Category Archives: Uncategorized

Schema change update

We’ve finally completed the schema update and things are returning to normal. We need to get a new data dump out and then we will provide upgrade instructions tomorrow. As you might be able to guess, unless you are already on Postgres 9.5, we are going to recommend a clean data import, rather than a migration, if you have a replicated slave.

And, if anyone even dare ask (within the next week) when an updated VM will be released, you owe the whole development team each 2 bars of high quality chocolate.

Feeling lucky, punk?

P.S. Can you tell we’ve been up too long?🙂

Server capacity update

Zas and I have been working hard to improve the capacity and stability of the site. In the last week, we’ve identified and fixed at least 3 problems with the search servers and we’ve added a timeout function that times out queries that take longer than 3 seconds. We think that the main cause of trouble was that queries were piling up after a slow query ran too long and that the servers never recovered from that and consequently crashed.

We won’t go as far as saying that the search servers are fixed — every time we have a smidgen of hope that things are improving, they crash again. Seemingly out of spite! So, the search servers are better.😉

Zas has also made a number of changes to the gateways and how we rate limit our incoming traffic. The rate limiting is now being done in a smarter way that reduces the overall traffic on our web servers. Well done!
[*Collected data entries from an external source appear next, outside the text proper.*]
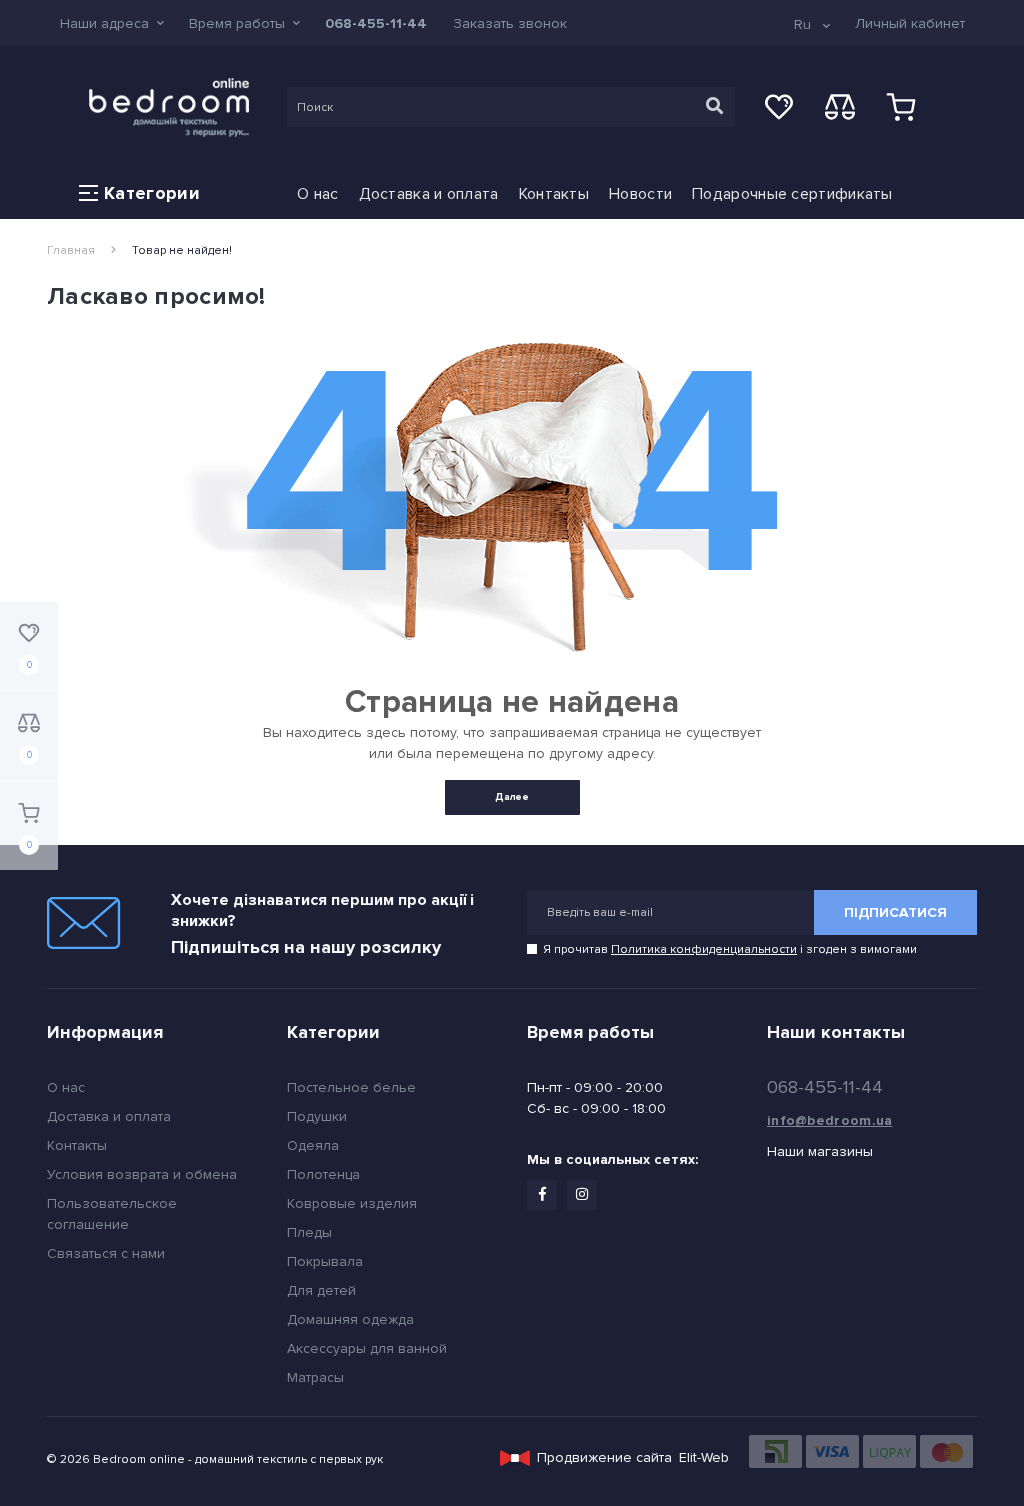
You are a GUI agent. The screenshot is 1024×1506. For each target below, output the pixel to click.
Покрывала (325, 1261)
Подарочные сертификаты (792, 194)
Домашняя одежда (350, 1319)
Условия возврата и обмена (142, 1174)
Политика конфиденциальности (704, 949)
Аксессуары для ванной (367, 1348)
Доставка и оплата (429, 194)
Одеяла (313, 1145)
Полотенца (323, 1174)
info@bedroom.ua (830, 1120)
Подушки (317, 1116)
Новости (640, 194)
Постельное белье (351, 1087)
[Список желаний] (779, 107)
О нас (318, 194)
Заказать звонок (510, 23)
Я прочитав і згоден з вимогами (730, 949)
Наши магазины (820, 1151)
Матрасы (315, 1377)
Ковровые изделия (352, 1203)
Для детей (321, 1290)
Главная (71, 250)
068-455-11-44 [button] (825, 1087)
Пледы (309, 1232)
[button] (112, 23)
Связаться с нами (106, 1253)
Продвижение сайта (604, 1457)
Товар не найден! (182, 250)
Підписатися (895, 912)
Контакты (554, 194)
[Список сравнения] (840, 107)
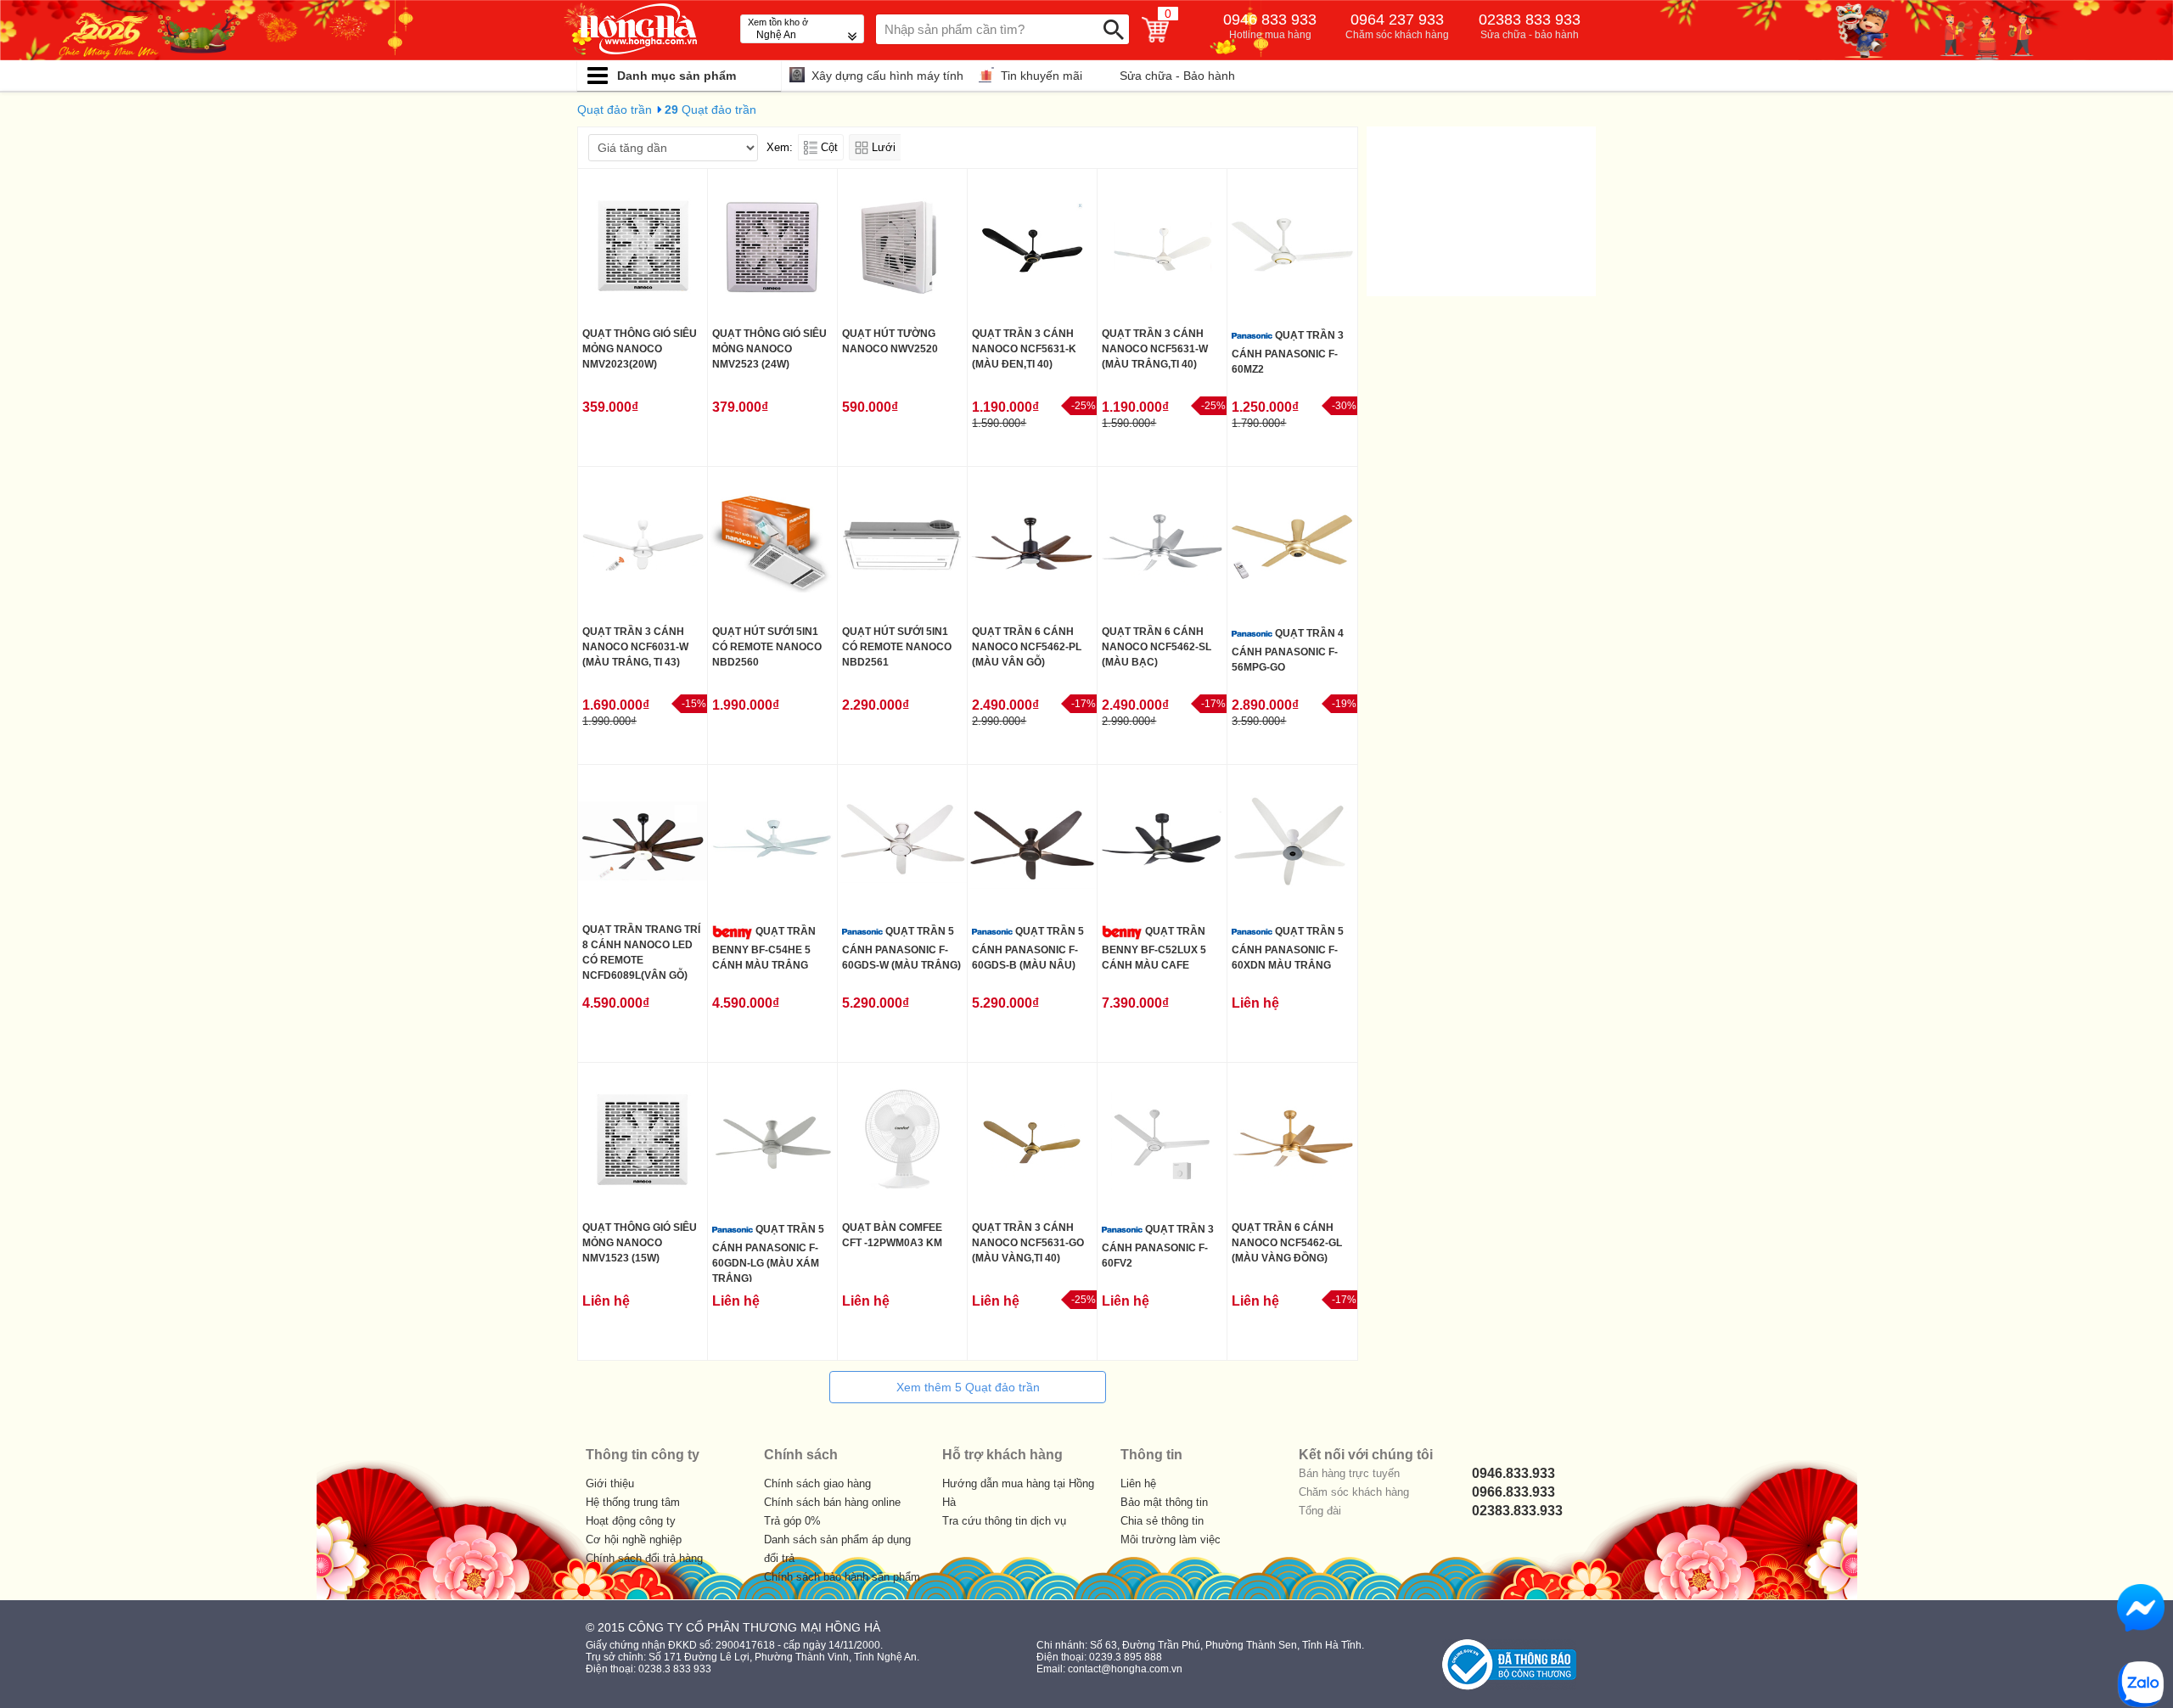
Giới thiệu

We’ve also increased our bandwidth budget by 4mbits per second, which makes the site feel considerably more responsive.

Let me put these improvement into numbers: About a week ago were were struggling to keep up 250 requests per second and the site felt very sluggish. Now we can handle 500 requests a second and the site feels considerably faster. For large chunks of the day we are managing to handle all the traffic we should handle. And, the search servers haven’t crashed in 4 days!

We hope that this will give us a solid base from which to release the scheme upgrade tomorrow. Then once that is complete, we will start work on moving to the new hosting company.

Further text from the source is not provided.